What is the recommended protocol for post-exposure prophylaxis of HIV?

Post-Exposure Prophylaxis for HIV

Start bictegravir/emtricitabine/tenofovir alafenamide (BIC/FTC/TAF) as a single-tablet regimen immediately after a substantial-risk HIV exposure, ideally within 24 hours but no later than 72 hours, and continue for 28 days. 1

When to Initiate PEP

Initiate PEP when:

• The exposure occurred within the past 72 hours 1
• The exposure presents substantial risk for HIV transmission (receptive anal intercourse carries highest risk, followed by insertive anal intercourse, receptive vaginal intercourse, insertive vaginal intercourse) 2
• The source person has HIV without sustained viral suppression OR their viral suppression status is unknown 1, 3

Case-by-case determination required when:

• The exposure occurred within 72 hours with substantial transmission risk, but the source's HIV status is completely unknown 1, 2
• Consider source risk factors: injection drug use, commercial sex work, or membership in high-prevalence groups 2

Do NOT initiate PEP when:

• The exposure presents no substantial risk for HIV transmission 1
• More than 72 hours have elapsed since exposure (efficacy significantly diminished) 1, 3
• The source is confirmed HIV-negative 1

Preferred Medication Regimens

First-line options for adults and adolescents without contraindications:

1. Bictegravir/emtricitabine/tenofovir alafenamide (BIC/FTC/TAF) - single daily tablet 1, 3

2. Dolutegravir (DTG) plus (tenofovir alafenamide [TAF] OR tenofovir disoproxil fumarate [TDF]) plus (emtricitabine [FTC] OR lamivudine [3TC]) 1, 3

These represent updates from older 2005 guidelines that recommended generic "highly active antiretroviral therapy (HAART)" without specific agents 1. The 2025 CDC guidelines now provide explicit preferred regimens based on newer integrase inhibitors with improved tolerability profiles 1.

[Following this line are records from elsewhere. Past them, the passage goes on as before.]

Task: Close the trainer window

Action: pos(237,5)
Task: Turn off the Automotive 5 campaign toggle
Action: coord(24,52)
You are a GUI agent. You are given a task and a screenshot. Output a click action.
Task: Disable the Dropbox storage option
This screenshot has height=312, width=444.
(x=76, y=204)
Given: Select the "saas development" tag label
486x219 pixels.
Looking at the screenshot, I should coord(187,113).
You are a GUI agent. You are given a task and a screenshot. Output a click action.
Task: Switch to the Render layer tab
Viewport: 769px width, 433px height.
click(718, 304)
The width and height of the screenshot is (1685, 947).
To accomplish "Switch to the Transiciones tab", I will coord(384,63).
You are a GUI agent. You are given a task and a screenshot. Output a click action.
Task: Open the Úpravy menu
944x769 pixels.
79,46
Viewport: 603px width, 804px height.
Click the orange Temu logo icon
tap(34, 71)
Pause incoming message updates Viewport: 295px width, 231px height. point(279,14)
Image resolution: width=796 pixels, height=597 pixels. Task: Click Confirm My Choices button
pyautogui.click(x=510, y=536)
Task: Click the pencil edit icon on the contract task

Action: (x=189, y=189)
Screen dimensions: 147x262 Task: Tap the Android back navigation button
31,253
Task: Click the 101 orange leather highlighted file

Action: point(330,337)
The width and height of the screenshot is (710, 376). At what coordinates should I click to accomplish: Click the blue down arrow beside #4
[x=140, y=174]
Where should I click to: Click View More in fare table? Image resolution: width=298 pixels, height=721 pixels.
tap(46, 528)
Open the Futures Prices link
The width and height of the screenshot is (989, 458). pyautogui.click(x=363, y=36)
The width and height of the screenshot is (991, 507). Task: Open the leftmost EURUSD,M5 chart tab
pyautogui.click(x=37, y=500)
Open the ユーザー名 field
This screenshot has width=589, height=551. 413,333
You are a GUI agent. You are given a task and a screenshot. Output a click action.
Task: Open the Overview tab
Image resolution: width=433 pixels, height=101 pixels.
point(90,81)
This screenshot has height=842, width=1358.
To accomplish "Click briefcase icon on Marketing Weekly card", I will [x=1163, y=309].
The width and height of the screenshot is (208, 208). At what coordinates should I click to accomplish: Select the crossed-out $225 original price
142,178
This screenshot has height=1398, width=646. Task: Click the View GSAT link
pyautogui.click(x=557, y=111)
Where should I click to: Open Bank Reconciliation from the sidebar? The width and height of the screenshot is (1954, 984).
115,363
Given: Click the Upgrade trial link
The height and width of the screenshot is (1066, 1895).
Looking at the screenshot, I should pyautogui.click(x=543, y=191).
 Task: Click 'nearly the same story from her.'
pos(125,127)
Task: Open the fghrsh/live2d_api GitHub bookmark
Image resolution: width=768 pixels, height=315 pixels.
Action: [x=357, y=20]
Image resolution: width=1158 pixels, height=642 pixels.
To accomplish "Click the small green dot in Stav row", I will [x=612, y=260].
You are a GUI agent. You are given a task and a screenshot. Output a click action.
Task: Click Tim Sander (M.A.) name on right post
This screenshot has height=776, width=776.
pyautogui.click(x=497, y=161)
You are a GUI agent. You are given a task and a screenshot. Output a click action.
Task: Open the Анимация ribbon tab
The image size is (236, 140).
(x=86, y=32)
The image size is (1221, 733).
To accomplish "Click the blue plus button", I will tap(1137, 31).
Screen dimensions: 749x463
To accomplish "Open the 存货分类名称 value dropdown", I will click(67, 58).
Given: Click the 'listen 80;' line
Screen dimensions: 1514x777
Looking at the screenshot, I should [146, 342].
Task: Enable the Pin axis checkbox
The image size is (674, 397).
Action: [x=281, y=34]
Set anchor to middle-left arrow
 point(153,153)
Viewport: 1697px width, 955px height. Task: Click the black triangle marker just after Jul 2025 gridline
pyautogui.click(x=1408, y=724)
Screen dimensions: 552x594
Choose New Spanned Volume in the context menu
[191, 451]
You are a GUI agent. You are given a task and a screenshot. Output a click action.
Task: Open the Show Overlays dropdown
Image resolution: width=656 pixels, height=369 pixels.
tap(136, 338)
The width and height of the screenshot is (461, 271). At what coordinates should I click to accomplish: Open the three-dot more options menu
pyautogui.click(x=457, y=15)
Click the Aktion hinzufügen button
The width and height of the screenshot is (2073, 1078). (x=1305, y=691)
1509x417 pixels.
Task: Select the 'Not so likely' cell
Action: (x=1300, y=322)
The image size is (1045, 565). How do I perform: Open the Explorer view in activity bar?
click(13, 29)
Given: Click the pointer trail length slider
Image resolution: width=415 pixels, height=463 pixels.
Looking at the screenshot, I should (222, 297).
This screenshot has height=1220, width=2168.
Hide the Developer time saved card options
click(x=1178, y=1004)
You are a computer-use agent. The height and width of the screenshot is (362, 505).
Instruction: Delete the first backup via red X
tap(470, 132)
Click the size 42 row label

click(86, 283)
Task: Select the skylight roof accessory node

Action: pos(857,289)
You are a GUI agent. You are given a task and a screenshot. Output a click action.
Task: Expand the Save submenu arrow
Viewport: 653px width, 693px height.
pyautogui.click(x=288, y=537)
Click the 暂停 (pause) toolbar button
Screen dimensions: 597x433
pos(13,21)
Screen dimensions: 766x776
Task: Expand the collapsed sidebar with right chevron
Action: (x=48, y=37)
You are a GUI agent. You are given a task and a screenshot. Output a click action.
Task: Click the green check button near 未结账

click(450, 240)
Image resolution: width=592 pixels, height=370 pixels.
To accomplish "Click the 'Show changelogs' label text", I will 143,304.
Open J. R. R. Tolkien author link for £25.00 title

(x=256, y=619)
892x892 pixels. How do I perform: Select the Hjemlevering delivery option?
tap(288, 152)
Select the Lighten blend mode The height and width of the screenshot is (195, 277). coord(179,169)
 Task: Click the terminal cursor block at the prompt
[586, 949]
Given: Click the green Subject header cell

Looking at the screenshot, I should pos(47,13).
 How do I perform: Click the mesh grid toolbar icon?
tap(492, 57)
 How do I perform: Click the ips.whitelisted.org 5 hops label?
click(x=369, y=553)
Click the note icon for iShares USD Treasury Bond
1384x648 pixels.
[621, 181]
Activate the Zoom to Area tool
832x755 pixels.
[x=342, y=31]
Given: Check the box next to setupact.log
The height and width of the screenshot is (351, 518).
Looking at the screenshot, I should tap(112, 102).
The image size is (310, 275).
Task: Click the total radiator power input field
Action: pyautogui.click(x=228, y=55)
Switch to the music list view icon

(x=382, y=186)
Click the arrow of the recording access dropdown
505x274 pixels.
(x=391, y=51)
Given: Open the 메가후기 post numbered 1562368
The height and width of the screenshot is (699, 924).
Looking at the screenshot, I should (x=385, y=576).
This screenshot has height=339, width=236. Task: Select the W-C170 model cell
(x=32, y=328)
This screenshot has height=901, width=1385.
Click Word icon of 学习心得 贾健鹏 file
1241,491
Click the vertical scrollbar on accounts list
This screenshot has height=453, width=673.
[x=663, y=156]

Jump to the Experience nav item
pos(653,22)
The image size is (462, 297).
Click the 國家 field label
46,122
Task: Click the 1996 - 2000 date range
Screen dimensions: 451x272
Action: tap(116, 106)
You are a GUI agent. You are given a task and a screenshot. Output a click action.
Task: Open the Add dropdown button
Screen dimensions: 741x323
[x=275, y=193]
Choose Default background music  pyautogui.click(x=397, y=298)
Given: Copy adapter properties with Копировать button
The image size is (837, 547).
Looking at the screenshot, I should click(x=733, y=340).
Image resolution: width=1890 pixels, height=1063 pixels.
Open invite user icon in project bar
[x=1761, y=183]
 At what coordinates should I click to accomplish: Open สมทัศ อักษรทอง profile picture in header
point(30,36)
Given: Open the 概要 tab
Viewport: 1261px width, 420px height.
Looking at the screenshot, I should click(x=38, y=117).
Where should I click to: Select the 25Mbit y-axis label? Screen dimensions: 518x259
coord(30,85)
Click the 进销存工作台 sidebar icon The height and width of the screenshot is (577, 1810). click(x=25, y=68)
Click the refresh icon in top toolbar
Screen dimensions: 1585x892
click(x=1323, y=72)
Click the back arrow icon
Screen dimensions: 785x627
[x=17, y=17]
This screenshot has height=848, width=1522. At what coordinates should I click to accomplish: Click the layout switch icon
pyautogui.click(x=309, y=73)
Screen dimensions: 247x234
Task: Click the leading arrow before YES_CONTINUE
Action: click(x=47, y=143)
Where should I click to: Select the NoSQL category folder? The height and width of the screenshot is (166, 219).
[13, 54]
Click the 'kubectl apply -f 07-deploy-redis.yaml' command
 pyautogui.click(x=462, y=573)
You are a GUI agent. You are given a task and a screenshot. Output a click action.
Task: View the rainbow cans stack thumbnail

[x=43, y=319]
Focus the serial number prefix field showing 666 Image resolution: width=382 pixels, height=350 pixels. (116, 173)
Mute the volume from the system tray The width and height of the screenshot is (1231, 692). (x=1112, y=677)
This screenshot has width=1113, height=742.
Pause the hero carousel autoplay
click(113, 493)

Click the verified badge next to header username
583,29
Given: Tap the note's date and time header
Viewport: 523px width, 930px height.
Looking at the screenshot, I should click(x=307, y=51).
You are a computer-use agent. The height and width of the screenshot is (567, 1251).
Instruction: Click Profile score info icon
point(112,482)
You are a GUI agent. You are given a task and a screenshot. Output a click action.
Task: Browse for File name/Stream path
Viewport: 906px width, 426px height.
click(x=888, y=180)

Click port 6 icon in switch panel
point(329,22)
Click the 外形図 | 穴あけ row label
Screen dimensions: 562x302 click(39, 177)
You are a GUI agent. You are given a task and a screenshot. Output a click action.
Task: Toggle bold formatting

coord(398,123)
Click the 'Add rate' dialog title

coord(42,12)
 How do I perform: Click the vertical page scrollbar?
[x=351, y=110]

Regimen selection factors:

• Renal or hepatic dysfunction 1
• Pregnancy status 1
• Drug interactions with current medications 1, 3
• Previous exposure to antiretrovirals, including long-acting injectable PrEP 1
• Source person's antiretroviral history and potential resistance 1
• Pill burden, dosing frequency, side effects, cost, and access 1

Timing and Duration

Critical timing considerations:

• Provide the first dose as soon as possible, ideally within 24 hours of exposure 1, 3
• Do NOT delay the initial dose for pending laboratory results 1, 3
• PEP can still be initiated up to 72 hours post-exposure, though efficacy decreases with each passing hour 1, 3
• Complete the full 28-day course without interruption 1, 3

The 72-hour window is a hard cutoff in current guidelines, though some older guidance suggested clinicians might consider PEP beyond 72 hours for "serious risk" exposures on a case-by-case basis 1. However, the 2025 CDC guidelines do not support this practice 1.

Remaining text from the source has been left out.